ИДЕНТИЧНОСТЬ И ТРАНСФОРМАЦИЯ

В этой статье меня будет интересовать характерный для авангардистской поэ­тики способ осмысления того значения, которым обладает революционное преобразование традиции, распространяющееся от отрицания устоявшихся культурных форм до полного преображения социально-политического ре­жима, равно как и ценностных установок индивидуального существования. Дискурсивное или буквальное насилие, которое опознавалось русским аван­гардом как адекватное средство и справедливая цена необходимого преобра­зования, делает аналитическую рамку, возникшую для работы с феноменом травмы, применимой и для разговора о радикально-модернистском взгляде на необходимость революционной трансформации коллективной идентично­сти масс и индивидуальной идентичности каждого субъекта в отдельности.

Революция, переворачивая практически все привычные рутины человечес­кой жизни, неся боль и страдания, высвобождая обычно сдерживаемую соци­альными нормами и институтами энергию насилия, должна выступать как один из парадигматических примеров коллективной исторической травмы. Польский социолог Петр Штомпка предложил общую модель, описывающую любую глубокую социальную трансформацию в категориях травмы[5]:

Коренится ли травма в реальных травматических событиях или нет, состоя­ние травмы имеет общую характеристику — нарушение нормальности. Ве­роятно, в природе человека есть что-то тяготеющее к порядку, привычке, повторяемости, продолжительности, стандартизации, предсказуемости, само собой разумеющемуся. Этим удовлетворяется наше стремление к эк­зистенциальной безопасности. Травма появляется, когда происходит рас­кол, смещение, дезорганизация в упорядоченном, само собой разумею­щемся мире[6].

Предоставленные данные:
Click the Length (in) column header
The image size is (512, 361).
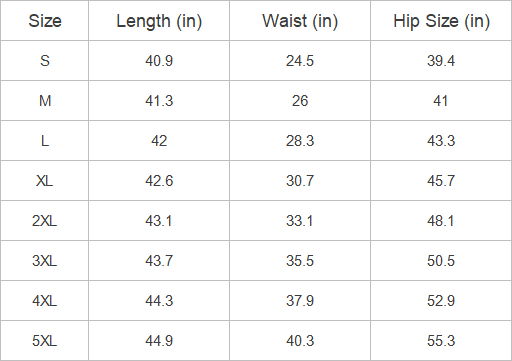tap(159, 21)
---
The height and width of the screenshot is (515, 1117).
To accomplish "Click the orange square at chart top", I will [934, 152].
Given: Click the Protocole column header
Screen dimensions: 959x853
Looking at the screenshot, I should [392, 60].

Задания:
a: Кто, согласно тексту об идентичности и трансформации, предложил общую модель, описывающую любую глубокую социальную трансформацию в категориях травмы?
b: Воспроизведите фрагмент текста об идентичности и трансформации, начиная со слов «Коренится ли травма» и заканчивая словами «собой разумею­щемся мире[6].».
c: Продолжите текст об идентичности и трансформации, начав сразу после его последнего предложения.
Этот материал самостоятелен и с текстом не связан.

Ответы на задания:
a: Польский социолог Петр Штомпка.

b:
Коренится ли травма в реальных травматических событиях или нет, состоя­ние травмы имеет общую характеристику — нарушение нормальности. Ве­роятно, в природе человека есть что-то тяготеющее к порядку, привычке, повторяемости, продолжительности, стандартизации, предсказуемости, само собой разумеющемуся. Этим удовлетворяется наше стремление к эк­зистенциальной безопасности. Травма появляется, когда происходит рас­кол, смещение, дезорганизация в упорядоченном, само собой разумею­щемся мире[6].

c:
 

Помимо стремления к «экзистенциальной безопасности» за человеческой склонностью к повторяемости и воспроизводству привычек стоит и эконо­мический момент, позволяющий сокращать количество сил, затрачиваемых в процессе социальной коммуникации[7]. Затрагивая ядро социокультурного порядка и осуществляя разрыв между привычным контекстом и новыми условиями, революция обладает дезорганизующей мощью, претендующей на то, чтобы сделать ее образцовым травматическим событием.

Парадокс заключается в том, что, несмотря на массовый клинический анамнез, диагностируемый у пламенных революционеров и славных бойцов- кавалеристов уже в постреволюционные 1920-е[8], несмотря на глубокий след, оставленный революцией в литературе и искусстве, травма не стала домини­рующей культурной рамкой в восприятии русской революции. Точнее ска­зать, очевидная травматичность революционного события и характерный для переживания травмы символический репертуар, наполненный навязчи­выми образами насилия и смерти, разрушения культурного наследия и эти­ческих императивов, постоянно акцентировались, но ее последствия для переживающего революцию субъекта оценивались по-разному. Одни под­черкивали внешний по отношению к собственной идентичности характер травмы, другие признавали ее как неотъемлемую часть своего «я», но прида­вали ей фундаментально позитивный характер, диалектически переописывая слом (травму) как внутреннюю обязанность революционного субъекта, ос­нову его идентичности.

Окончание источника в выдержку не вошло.